Отис прислушивался к ритмичному стуку своего сердца, и слезы катились по его морщинистому лицу. Не будет больше свинцовых блоков, не будет баллонов с газом для симпатичных куколок, не будет клеток, которые надо запихивать в лифт. Проживет ли он на пенсию?
Уэсли был слишком счастлив и возбужден, чтобы уснуть. Как приободрился Мохаммед, выслушав его! Провинциал из Луизианы вдруг вырос в его глазах. Уэсли Леклерку поручили держать Мохаммеда эль-Несра в курсе дел, сообщать ему, как продвигается расследование убийства чернокожей женщины в Хаге. Он добился своего.
Нур Чандра удалился в коттедж, куда доступ был открыт только ему и его «мальчику для битья» Мисрартуру. Он сел, скрестив ноги и положив на колени руки с обращенными вверх пальцами. Положение каждого было строго выверено. Он не спал, но и не бодрствовал. Просто находился в ином месте, в другом пространстве. И нужно было побороть и изгнать чудовищ, страшных чудовищ.
Морис и Кэтрин Финч корпели над счетами, устроившись за кухонным столом.
– Грибы-грибочки! – ворчала Кэтрин. – Заплатишь втридорога, Мори, вот увидишь, а покупать их никто не будет.
– Милая, зато я буду при деле! Ты же сама сказала: подготовка парника – полезная нагрузка для организма. Я уже столько земли перекопал. Будем выращивать экзотические сорта для самых дорогих магазинов Нью-Йорка.

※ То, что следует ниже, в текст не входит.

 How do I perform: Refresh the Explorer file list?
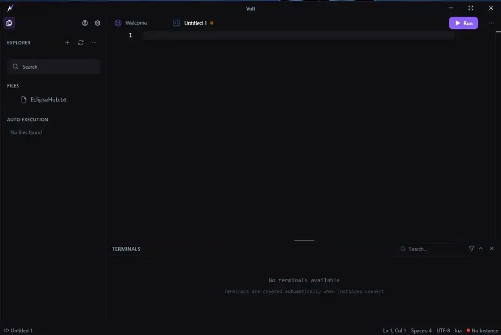[81, 43]
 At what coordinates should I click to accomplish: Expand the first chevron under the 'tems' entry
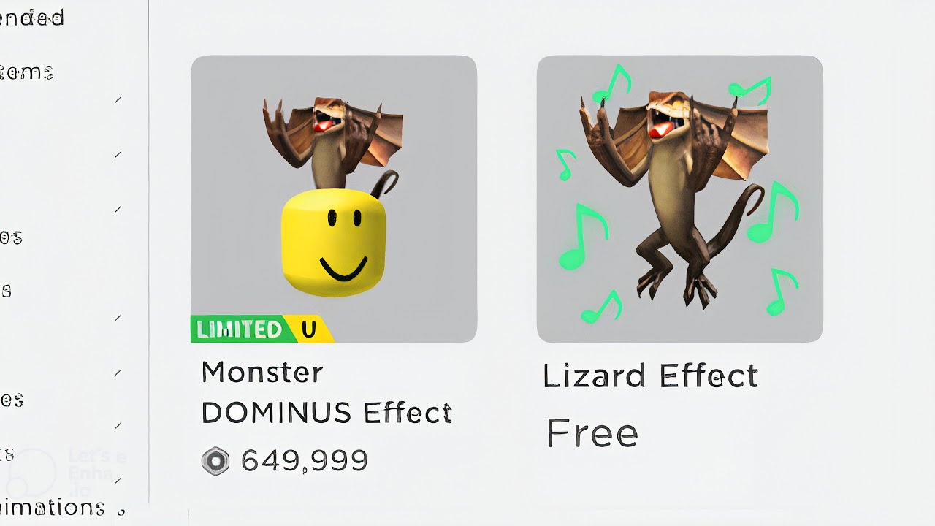(x=118, y=100)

– Денег угрохаем уйму, – упрямо повторила она.
– Кэти, солить их нам, что ли? Детей у нас нет, зачем дрожать над каждой монетой? Как думаешь, что сделают твои племянники и мои племянницы с этой фермой, если она достанется им? Продадут ее, Кэти, вот так-то! Так давай сперва выжмем из нее все, что можно!
– Ладно, ладно, выращивай свои грибы! Только не говори потом, что я тебя не предупреждала!
Он улыбнулся и пожал ее мозолистую руку.
– Обещаю, я не стану ныть, если дело провалится. Но оно не провалится, можешь мне поверить.
Четверг, 7 октября 1965 г.
Рабочий день Кармайна начался в кабинете комиссара Джона Сильвестри. Коллеги расположились полукругом у стола. Слева от лейтенанта сидели капитан Дэнни Марчиано и сержант Эйб Голдберг, справа – доктор Патрик О’Доннелл и сержант Кори Маршалл.
Уже далеко не в первый раз Кармайн поблагодарил свою счастливую звезду за то, что подчиняется еще двум начальникам.
Смуглый красавец Джон Сильвестри всегда был кабинетным полицейским и втайне надеялся, что через пять лет, уйдя в отставку, сможет с полным правом заявить, что никогда не брал в руки табельное оружие во время уличных перестрелок, а тем более не стрелял из винтовки или дробовика. Что выглядело бы странно, поскольку в армию США он ушел в 1941 году в чине лейтенанта и в 1945 году демобилизовался, получив всевозможные награды, в том числе Почетный орден конгресса. Самой досадной была его привычка не просто курить, а сосать сигары и повсюду разбрасывать мокрые вонючие окурки.